All of lore.kernel.org
 help / color / mirror / Atom feed
* hap_invlpg() vs INVLPGA
@ 2016-01-29 13:24 Jan Beulich
  2016-01-29 13:57 ` Egger, Christoph
  0 siblings, 1 reply; 10+ messages in thread
From: Jan Beulich @ 2016-01-29 13:24 UTC (permalink / raw)
  To: Christoph Egger; +Cc: xen-devel

Christoph,

in commit dd6de3ab99 ("Implement Nested-on-Nested") you added
code to hap_invlpg() supposedly emulating INVLPGA. I've been
stumbling across this a number of times in the past, not being able
to make the connection between (a) VMX/EPT and INVLPGA and
(b) SVM's INVLPGA intercept and this function.

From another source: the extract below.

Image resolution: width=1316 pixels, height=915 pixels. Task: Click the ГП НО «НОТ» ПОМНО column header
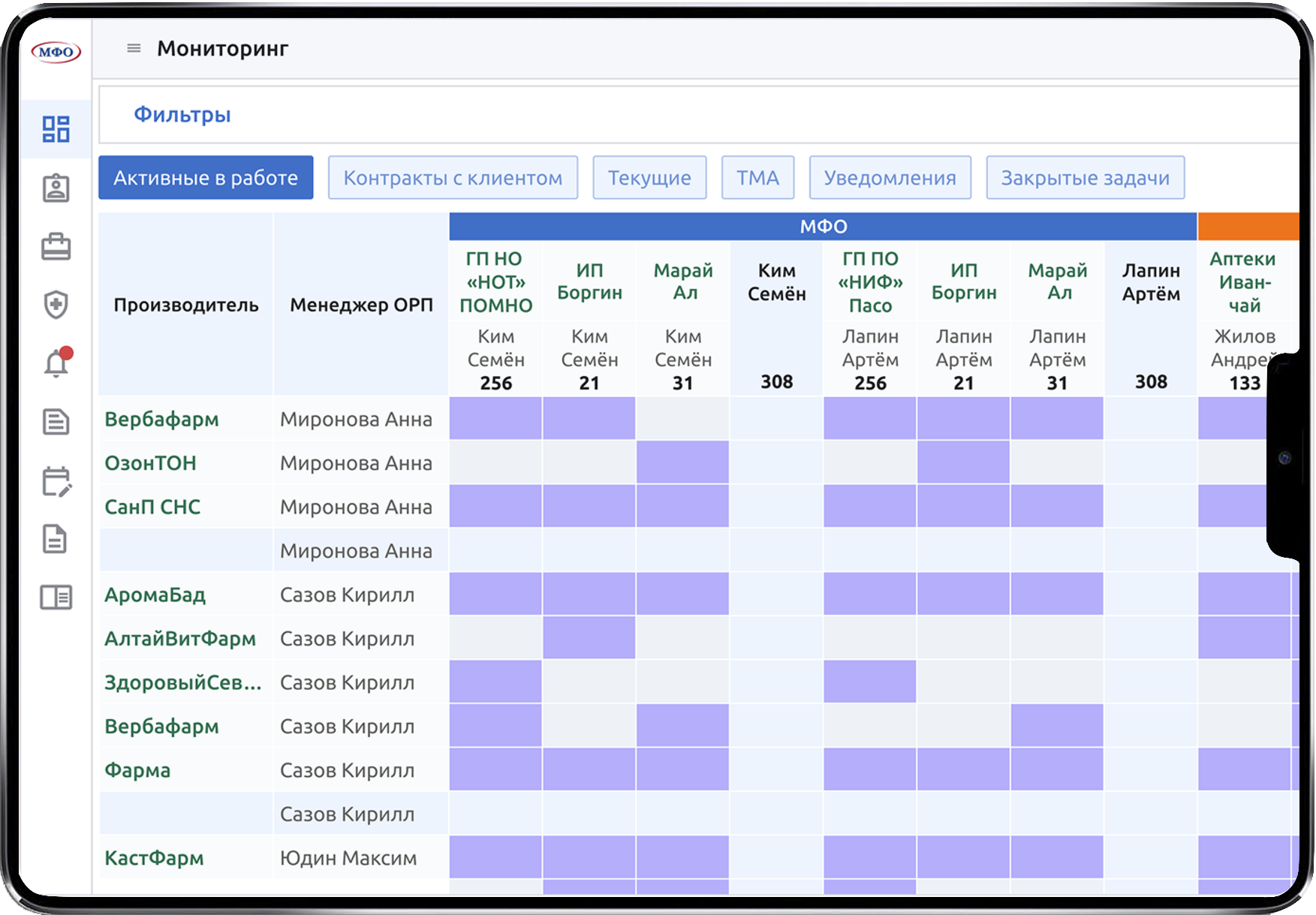pyautogui.click(x=495, y=282)
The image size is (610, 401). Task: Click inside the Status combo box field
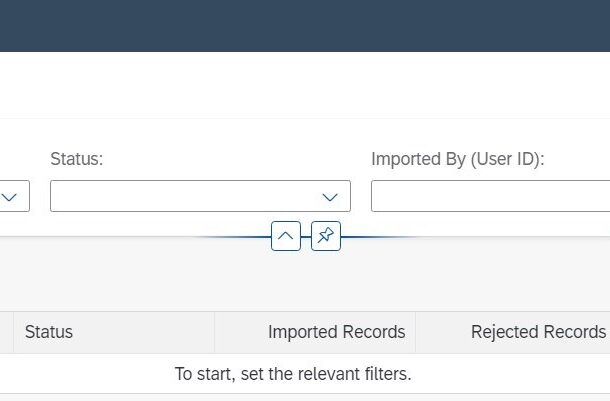200,196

I'm asking in the context of a reported crash resulting from the
nv_p2m field being NULL during emulation of an INVLPG instruction
in a guest with nesting enabled but - afaict - not actually used. Of
course I could submit a patch adding a NULL check here, but I'd
like to understand what this code if for, and hence whether the
better fix wouldn't be to get rid of it.

Jan

^ permalink raw reply	[flat|nested] 10+ messages in thread

* Re: hap_invlpg() vs INVLPGA
  2016-01-29 13:24 hap_invlpg() vs INVLPGA Jan Beulich
@ 2016-01-29 13:57 ` Egger, Christoph
  2016-01-29 14:02   ` Egger, Christoph
  0 siblings, 1 reply; 10+ messages in thread
From: Egger, Christoph @ 2016-01-29 13:57 UTC (permalink / raw)
  To: Jan Beulich; +Cc: xen-devel

On 29/01/16 14:24, Jan Beulich wrote:
> Christoph,
> 
> in commit dd6de3ab99 ("Implement Nested-on-Nested") you added
> code to hap_invlpg() supposedly emulating INVLPGA. I've been
> stumbling across this a number of times in the past, not being able
> to make the connection between (a) VMX/EPT and INVLPGA and
> (b) SVM's INVLPGA intercept and this function.

When you boot Windows 7 as L1 guest and XP-Mode as L2 guest then
L2 guest uses INVLPG instruction to invalidate a page and L1 guest
handles this via using INVLPGA instruction.

The INVLPG intercept flushes the nested hap p2m which is effectively
a TLB flush to the L1 guest. Then this intercept is injected into
L1 guest.

The INVLPGA instruction enforces a new ASID.

If the nested hap p2m is NULL then p2m_flush() should effectively
be a noop but it may not crash the guest.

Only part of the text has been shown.